A still captured inside a video() (via page.screenshot()) uses the video’s viewport resolution (the video pipeline does not upscale device pixels), so record at a higher recordOptions.quality for crisp stills, or use a standalone screenshot() test when you need a higher DPI than the video.

Animations and speed

A still keeps only the final frame, so screenci does no animating to reach it. Its own interaction animations (the cursor glide, the typing effect, the click press, and the pacing pauses between actions) are all made instant for screenshots, so a still runs as fast as the raw page interactions rather than paying for motion that is never seen. Videos keep their pacing.

screenci also disables the app’s own CSS animations and transitions while the body drives the page. This is controlled by recordOptions.disableAnimations, which defaults to true for screenshots and false for video (where motion is usually the point). Override it either way: set false on a screenshot that needs a mid-animation state, or true on a video to strip its animations.

screenshot.recordOptions({
disableAnimations: false, // keep the app's animations while capturing
})

Render options

Every visual choice is a render option, editable later in Editor.

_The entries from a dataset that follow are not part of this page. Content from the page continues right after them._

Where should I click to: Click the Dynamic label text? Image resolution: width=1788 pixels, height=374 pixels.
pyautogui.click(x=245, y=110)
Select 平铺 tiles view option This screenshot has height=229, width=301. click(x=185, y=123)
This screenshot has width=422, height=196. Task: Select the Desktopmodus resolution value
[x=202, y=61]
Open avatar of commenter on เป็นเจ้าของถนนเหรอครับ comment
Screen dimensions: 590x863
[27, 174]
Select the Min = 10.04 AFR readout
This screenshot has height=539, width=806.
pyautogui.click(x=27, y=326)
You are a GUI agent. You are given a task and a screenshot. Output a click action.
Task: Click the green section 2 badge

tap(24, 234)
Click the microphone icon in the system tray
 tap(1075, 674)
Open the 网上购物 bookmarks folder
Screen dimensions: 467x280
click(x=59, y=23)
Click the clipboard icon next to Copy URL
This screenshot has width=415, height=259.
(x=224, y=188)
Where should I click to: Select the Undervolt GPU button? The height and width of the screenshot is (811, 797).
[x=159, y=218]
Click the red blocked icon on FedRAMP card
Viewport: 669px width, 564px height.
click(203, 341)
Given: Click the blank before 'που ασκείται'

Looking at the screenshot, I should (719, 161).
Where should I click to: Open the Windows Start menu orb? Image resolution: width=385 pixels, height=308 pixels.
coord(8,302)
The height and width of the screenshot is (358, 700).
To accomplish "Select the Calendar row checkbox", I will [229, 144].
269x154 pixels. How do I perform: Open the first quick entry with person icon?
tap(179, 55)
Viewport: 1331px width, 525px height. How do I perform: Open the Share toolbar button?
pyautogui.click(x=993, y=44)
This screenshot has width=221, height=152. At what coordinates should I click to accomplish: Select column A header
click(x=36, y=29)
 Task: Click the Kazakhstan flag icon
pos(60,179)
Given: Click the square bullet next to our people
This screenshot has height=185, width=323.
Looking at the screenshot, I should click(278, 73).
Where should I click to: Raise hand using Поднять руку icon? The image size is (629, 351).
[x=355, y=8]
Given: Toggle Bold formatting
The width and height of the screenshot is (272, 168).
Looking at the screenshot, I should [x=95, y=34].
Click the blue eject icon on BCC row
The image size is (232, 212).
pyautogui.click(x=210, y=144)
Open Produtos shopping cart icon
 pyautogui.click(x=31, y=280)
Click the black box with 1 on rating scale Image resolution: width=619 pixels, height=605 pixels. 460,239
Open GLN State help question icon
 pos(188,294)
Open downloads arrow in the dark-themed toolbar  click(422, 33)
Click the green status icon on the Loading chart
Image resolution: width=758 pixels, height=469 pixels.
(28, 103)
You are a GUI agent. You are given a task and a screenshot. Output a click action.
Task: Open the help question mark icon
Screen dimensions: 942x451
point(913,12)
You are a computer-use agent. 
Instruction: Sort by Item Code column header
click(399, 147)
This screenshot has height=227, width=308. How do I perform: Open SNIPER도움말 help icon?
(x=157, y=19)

The configurable screenshot-only options (format, margin, aspectRatio) live under renderOptions.screenshot; the background, frame roundness, and shadow are shared with video and stay under renderOptions.output and renderOptions.recording. The comments below are the reference for each field.

There is no resolution preset for screenshots: the pixel size comes from the captured crop scaled by the capture device pixel density (recordOptions.deviceScaleFactor). Raise that for sharper stills. The crop is not configurable here (it is recorded from crop() / page.screenshot({ crop })).

The background (and the frame shadow and rounded corners) appear only when there is canvas area around the shot for them to fill, which is created by margin and/or an explicit aspectRatio. With neither, the output is the bare crop and the output/recording styling below has nowhere to render.

screenshot.renderOptions({
screenshot: {
// Gap between the framed shot and the canvas edge, in CSS px. A value > 0
// creates a background gutter (and gives the shadow and rounded corners room
// to render). Defaults to 0: the canvas hugs the shot, no background.
margin: 64,
// Output canvas aspect ratio. 'auto' (the default) hugs the shot plus the
// margin. An explicit ratio ('16:9', '1:1', '9:16', ...) centers the shot in
// that canvas and fills the surround with the background, for social cards.
aspectRatio: '1:1',
// PNG by default (lossless). JPEG is smaller for photo-heavy shots; its
// `quality` (1-100, default 90) is the compression level. Low values are
// allowed if you want a smaller file.
format: { type: 'jpeg', quality: 82 },
// Show the cursor at its final recorded position. Defaults to false (no
// cursor). Colour/size come from `mouse.style` / `mouse.size` below.
mouse: { show: true },
},
output: {
// Anything behind the framed shot: a CSS color, gradient, or image.
background: {
backgroundCss:
'linear-gradient(135deg, #0f172a 0%, #1e293b 60%, #0f3460 100%)',
},
},
recording: {
// Corner radius of the framed shot, as a fraction (0-1) of its shorter side.
roundness: 0.04,
// Drop shadow behind the frame (any CSS `drop-shadow(...)` filter).